Par Tedsifflera3fois

Sorti deux jours avant le fameux 21/12/2012, 4h44 Dernier jour sur Terre est une nouvelle façon d’aborder la fin du monde, à des années lumières des catastrophes spectaculaires du 2012 de Roland Emmerich ou de la beauté inquiétante du Melancholia de Lars von Trier. Ici, l’heure précise est connue d’avance, rien n’est plus à faire. Et les personnages piétinent et balbutient, incapables de trouver comment occuper ces derniers instants.

Synopsis : New York. Cisco et Skye s’apprêtent à passer leur dernier après-midi ensemble. Demain, à 4h44, le monde disparaîtra.

4h44 Dernier jour sur Terre - critique
Le sujet de départ et la manière de l’aborder sont passionnants. Demain matin, à 4h44, ce sera la fin du monde. Une fin du monde calculée par les scientifiques, et à laquelle on ne peut plus rien. Ce qui est très fort dans le film, c’est que chacun sait, c’est que personne ne remet sérieusement en question l’apocalypse. Certes, le doute existe toujours, mais tous les personnages attendent inexorablement que l’humanité termine son histoire.
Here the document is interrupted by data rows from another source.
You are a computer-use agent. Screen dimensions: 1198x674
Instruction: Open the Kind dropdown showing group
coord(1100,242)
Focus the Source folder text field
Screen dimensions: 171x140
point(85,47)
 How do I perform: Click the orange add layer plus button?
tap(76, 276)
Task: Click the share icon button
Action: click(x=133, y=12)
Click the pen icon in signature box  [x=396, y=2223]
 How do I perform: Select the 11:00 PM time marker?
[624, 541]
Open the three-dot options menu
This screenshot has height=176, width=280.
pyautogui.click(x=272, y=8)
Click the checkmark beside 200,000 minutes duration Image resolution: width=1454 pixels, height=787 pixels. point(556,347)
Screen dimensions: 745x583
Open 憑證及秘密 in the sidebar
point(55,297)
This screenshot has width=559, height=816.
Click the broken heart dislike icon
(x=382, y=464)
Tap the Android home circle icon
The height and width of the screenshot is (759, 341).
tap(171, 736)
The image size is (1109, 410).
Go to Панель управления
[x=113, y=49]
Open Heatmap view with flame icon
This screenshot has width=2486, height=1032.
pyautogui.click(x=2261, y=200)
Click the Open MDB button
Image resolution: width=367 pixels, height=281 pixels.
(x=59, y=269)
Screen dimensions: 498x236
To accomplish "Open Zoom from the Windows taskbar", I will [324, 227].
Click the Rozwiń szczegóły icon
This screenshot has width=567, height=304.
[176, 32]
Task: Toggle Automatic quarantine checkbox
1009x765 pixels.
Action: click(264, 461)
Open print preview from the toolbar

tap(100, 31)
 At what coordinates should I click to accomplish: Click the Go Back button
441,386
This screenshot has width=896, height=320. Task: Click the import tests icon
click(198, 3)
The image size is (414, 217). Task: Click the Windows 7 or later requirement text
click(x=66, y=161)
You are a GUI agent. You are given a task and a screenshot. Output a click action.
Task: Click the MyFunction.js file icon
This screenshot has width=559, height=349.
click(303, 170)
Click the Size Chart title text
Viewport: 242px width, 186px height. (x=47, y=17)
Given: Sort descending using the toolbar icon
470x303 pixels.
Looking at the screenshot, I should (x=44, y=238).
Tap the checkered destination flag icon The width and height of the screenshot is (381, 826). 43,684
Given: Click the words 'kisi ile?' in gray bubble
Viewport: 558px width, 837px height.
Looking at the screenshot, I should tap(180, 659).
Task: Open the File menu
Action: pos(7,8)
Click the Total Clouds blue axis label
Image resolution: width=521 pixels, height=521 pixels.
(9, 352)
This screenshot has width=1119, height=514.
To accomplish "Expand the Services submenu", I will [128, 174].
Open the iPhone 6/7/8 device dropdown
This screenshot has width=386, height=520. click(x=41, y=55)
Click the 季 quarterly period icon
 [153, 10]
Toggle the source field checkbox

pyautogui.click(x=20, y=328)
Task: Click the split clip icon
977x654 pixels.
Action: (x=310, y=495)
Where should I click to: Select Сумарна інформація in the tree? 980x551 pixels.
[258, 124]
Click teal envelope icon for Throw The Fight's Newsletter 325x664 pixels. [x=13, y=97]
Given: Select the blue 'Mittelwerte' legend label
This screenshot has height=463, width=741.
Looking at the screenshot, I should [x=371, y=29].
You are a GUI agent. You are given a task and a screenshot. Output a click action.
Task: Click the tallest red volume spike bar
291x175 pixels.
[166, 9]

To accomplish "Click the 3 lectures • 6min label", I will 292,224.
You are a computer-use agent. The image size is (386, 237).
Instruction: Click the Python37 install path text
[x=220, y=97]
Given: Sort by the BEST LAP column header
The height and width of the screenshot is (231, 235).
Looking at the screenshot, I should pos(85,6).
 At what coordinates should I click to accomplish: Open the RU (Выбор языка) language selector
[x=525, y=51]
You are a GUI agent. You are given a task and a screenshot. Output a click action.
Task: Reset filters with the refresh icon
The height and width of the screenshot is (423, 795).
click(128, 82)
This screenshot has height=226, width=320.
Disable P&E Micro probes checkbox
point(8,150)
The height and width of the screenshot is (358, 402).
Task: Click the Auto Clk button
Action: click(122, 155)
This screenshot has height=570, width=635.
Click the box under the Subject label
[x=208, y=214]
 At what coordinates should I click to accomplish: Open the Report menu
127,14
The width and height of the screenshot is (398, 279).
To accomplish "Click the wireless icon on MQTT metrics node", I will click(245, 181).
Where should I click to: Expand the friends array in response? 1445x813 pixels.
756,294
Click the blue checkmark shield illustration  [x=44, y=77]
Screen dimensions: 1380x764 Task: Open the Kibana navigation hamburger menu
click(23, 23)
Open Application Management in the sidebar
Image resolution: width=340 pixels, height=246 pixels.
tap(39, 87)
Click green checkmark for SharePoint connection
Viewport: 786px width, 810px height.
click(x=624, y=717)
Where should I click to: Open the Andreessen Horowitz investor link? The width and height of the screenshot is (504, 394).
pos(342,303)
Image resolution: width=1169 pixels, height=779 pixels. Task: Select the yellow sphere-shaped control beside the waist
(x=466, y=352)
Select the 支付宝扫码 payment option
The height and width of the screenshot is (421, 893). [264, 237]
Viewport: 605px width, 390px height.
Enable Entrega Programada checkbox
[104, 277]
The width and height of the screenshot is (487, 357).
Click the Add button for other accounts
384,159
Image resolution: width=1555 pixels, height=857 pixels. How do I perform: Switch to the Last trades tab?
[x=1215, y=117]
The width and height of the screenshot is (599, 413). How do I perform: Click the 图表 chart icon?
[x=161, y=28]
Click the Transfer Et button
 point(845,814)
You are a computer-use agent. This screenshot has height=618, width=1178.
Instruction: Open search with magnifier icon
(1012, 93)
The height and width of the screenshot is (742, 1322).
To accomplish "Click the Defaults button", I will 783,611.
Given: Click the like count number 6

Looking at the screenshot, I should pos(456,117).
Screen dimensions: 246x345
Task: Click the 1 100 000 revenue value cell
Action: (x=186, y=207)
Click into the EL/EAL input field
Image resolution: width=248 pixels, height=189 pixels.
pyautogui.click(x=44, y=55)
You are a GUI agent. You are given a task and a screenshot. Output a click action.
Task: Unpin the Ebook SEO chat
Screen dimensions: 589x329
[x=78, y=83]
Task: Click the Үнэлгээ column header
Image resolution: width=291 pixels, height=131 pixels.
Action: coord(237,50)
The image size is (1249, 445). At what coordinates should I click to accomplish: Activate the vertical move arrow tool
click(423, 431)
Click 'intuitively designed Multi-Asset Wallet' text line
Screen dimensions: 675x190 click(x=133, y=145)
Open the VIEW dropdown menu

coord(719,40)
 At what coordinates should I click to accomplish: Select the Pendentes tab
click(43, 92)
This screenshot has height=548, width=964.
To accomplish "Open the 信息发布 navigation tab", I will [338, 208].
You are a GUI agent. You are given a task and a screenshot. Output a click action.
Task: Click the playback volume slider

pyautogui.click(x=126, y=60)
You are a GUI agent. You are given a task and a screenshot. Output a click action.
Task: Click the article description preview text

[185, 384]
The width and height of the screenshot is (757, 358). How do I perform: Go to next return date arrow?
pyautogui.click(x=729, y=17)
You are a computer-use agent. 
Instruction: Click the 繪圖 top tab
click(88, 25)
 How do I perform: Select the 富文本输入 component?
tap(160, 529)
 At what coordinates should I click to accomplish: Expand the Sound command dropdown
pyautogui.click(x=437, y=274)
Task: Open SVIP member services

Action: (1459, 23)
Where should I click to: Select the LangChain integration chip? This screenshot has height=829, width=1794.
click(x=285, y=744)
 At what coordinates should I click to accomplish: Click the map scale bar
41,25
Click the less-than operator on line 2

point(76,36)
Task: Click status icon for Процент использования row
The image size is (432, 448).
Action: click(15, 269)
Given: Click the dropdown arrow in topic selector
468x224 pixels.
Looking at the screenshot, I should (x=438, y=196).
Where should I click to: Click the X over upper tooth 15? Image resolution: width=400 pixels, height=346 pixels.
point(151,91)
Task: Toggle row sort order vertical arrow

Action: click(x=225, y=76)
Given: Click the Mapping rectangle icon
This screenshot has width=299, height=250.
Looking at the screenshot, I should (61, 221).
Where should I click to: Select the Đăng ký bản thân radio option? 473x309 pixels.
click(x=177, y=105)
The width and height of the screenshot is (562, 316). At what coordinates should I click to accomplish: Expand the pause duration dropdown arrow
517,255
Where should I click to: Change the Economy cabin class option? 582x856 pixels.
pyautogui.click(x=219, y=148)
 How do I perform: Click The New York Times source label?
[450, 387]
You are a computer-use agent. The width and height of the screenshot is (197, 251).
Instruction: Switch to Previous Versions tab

Pas de sauvetage épique, pas de monuments s’écroulant sous le poids de la catastrophe, pas de survivant isolé luttant pour continuer un peu le chemin. Non, juste des hommes et des femmes ordinaires qui attendent, tristement ou joyeusement, camouflant leur détresse comme ils peuvent, choisissant les derniers instants de vie comme on choisit comment terminer une soirée. Rien n’a plus d’importance qu’autre chose quand tout finit dans quelques instants. La mort de tout ne laisse rien derrière elle : la vie est rendue dérisoire et chacun cherche désespérément une spiritualité à laquelle se raccrocher.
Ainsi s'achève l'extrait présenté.